Certain statements in this communication may be considered forward-looking statements. Forward-looking statements generally relate to future events and can be identified by terminology such as “pro forma”, “may”, “should”, “could”, “might”, “plan”, “possible”, “project”, “strive”, “budget”, “forecast”, “expect”, “intend”, “will”, “estimate”, “anticipate”, “believe”, “predict”, “potential” or “continue”, or the negatives of these terms or variations of them or similar terminology. Such forward-looking statements are subject to risks, uncertainties, and other factors which could cause actual results to differ materially from those expressed or implied by such forward looking statements. These forward-looking statements are based upon estimates and assumptions that, while considered reasonable by Supernova and its management, and Rigetti and its management, as the case may be, are inherently uncertain. Factors that may cause actual results to differ materially from current expectations include, but are not limited to: the outcome of any legal proceedings that may be instituted against Supernova, Rigetti, the combined company or others following the announcement of the business combination and any definitive agreements with respect thereto; the inability to complete the business combination due to the failure to obtain approval of the stockholders of Supernova or to satisfy other conditions to closing; changes to the proposed structure of the business combination that may be required or appropriate as a result of applicable laws or regulations or as a condition to obtaining regulatory approval of the business combination; the ability to meet stock exchange listing standards


following the consummation of the business combination; the risk that the Business Combination disrupts current plans and operations of Rigetti as a result of the announcement and consummation of the Business Combination; the ability to recognize the anticipated benefits of the business combination, which may be affected by, among other things, competition, the ability of the combined company to grow and manage growth profitably, maintain relationships with customers and suppliers and retain its management and key employees; costs related to the business combination; changes in applicable laws or regulations; the possibility that Rigetti or the combined company may be adversely affected by other economic, business, or competitive factors; Rigetti’s estimates of expenses and profitability; the evolution of the markets in which Rigetti competes; the ability of Rigetti to implement its strategic initiatives, expansion plans and continue to innovate its existing services; the impact of the COVID-19 pandemic on Rigetti’s business; and other risks and uncertainties set forth in the section entitled “Risk Factors” and “Cautionary Note Regarding Forward-Looking Statements” in Supernova’s final prospectus dated March 3, 2021 relating to its initial public offering.

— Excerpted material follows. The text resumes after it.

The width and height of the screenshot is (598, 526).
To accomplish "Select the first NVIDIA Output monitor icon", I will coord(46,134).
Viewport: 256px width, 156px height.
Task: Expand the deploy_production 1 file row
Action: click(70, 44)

Nothing in this communication should be regarded as a representation by any person that the forward-looking statements set forth herein will be achieved or that any of the contemplated results of such forward-looking statements will be achieved. You should not place undue reliance on forward-looking statements, which speak only as of the date they are made. Neither Supernova nor Rigetti undertakes any duty to update these forward-looking statements.